- _Written instruction A_:
In the bread bow knife thread, switch "Etsy" to "eBay" and give everything from "# Bread Bow" down to "are the blades ." again.
- _Written instruction B_:
Condense the paragraph of the bread bow knife thread that begins "Was looking around Etsy for a new project" into a few short sentences that keep its main facts.

# Bread Bow Knife



## chopsaw (Apr 29, 2021)

Was looking around Etsy for a new project , and saw a " Fiddle bow bread knife " Interesting idea . Never saw one before . Pretty basic on the shape , but no reference to size . Be good way to use up some scrap , just have to figure the size and try to find some blades . 
Very next morning I get on the forum and 

 BGKYSmoker
 has posted one that his wife got for him . Perfect . Rick supplied me with some numbers . I made the comment I'll have to see if I can find the blades .  Short time later he also sends  me a link to blades with covers . " Click " 5 blades on the way . 
So into the shop and glued up some scrape . Layout the shape , get it roughed out . Next day I get it to finish size and sanded . So I'm thinking now all I need are the blades . 
Coming up the basement steps , Ding Dong . That's the blades . Back downstairs to finish up . 
Here's what I ended up with . 
Some PA. Maple glued up from the scrap box 






 Roughed out , and pretty close to finished size .









Blades . Insanely sharp . Like a serrated razor blade .





I was hoping the blades fit . I got lucky .









Haven't had a chance to try it yet , but I bet it works great on crusty bread . 
Just funny how this fell together . Went from talking about it to finished in a day and a half . 


 BGKYSmoker
 so thanks for the help with the numbers and providing a link for the blades . 
Pairs up nice with the boards .









Thanks for looking .


----------



## kilo charlie (Apr 29, 2021)

- _Data extract_:
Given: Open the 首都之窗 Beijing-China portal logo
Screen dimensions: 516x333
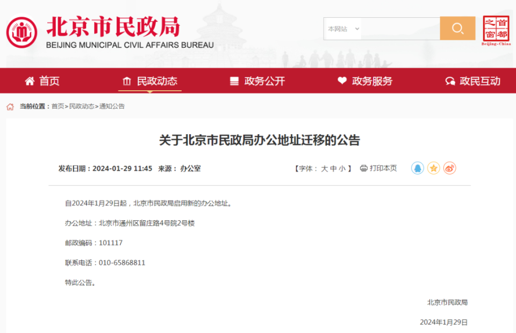Looking at the screenshot, I should [x=496, y=28].
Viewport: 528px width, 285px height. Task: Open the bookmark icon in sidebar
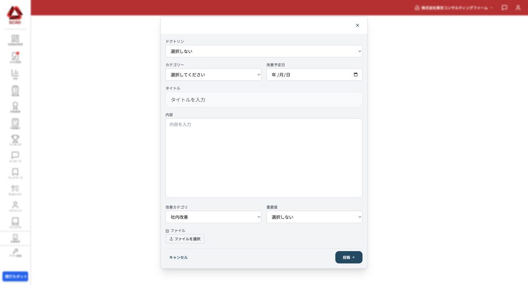click(15, 173)
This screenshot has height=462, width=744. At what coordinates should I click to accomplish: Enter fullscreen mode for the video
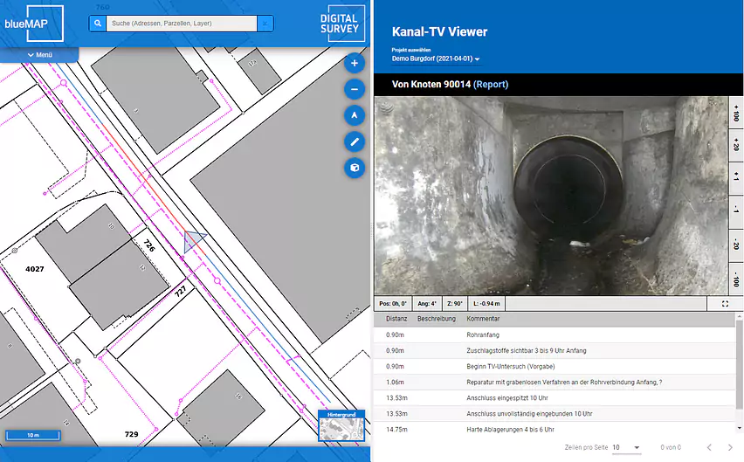tap(726, 304)
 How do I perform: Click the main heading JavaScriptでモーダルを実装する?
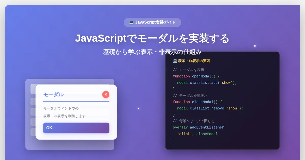[152, 38]
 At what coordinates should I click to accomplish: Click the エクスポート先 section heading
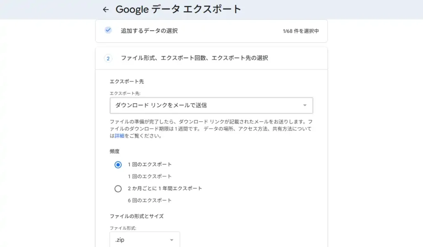click(119, 81)
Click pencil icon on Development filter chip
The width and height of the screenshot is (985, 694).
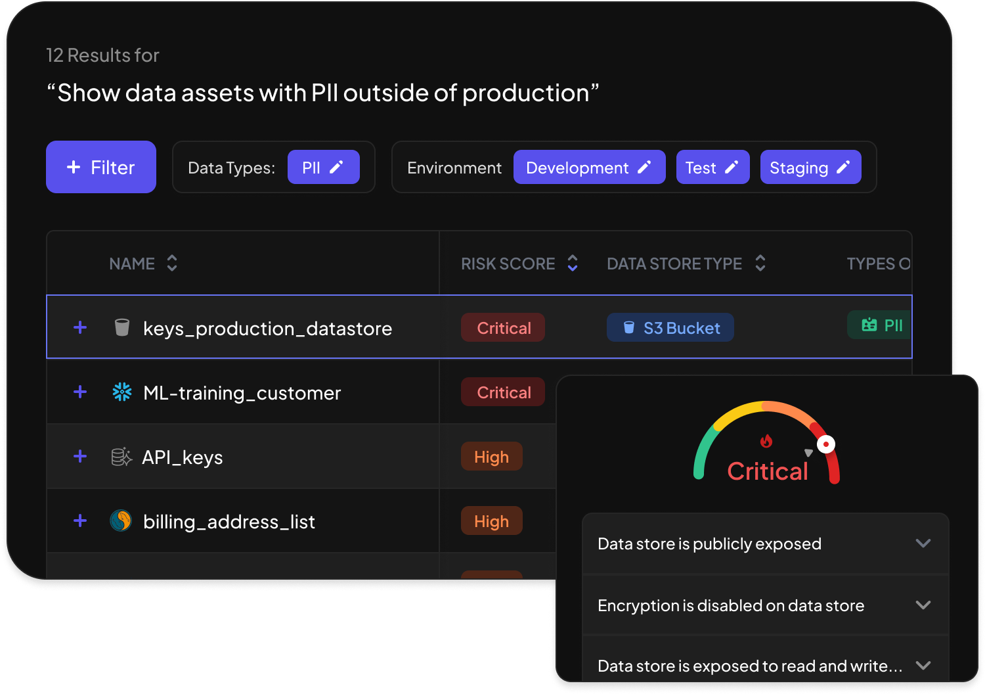pyautogui.click(x=644, y=168)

- _Written reply A_:
# Bread Bow Knife



## chopsaw (Apr 29, 2021)

Was looking around eBay for a new project , and saw a " Fiddle bow bread knife " Interesting idea . Never saw one before . Pretty basic on the shape , but no reference to size . Be good way to use up some scrap , just have to figure the size and try to find some blades . 
Very next morning I get on the forum and 

 BGKYSmoker
 has posted one that his wife got for him . Perfect . Rick supplied me with some numbers . I made the comment I'll have to see if I can find the blades .  Short time later he also sends  me a link to blades with covers . " Click " 5 blades on the way . 
So into the shop and glued up some scrape . Layout the shape , get it roughed out . Next day I get it to finish size and sanded . So I'm thinking now all I need are the blades .

- _Written reply B_:
While browsing Etsy for a new project, the poster came across a "Fiddle bow bread knife," something never seen before. The shape was basic, but no size was listed. It looked like a good way to use up scrap; the size would have to be worked out and blades found.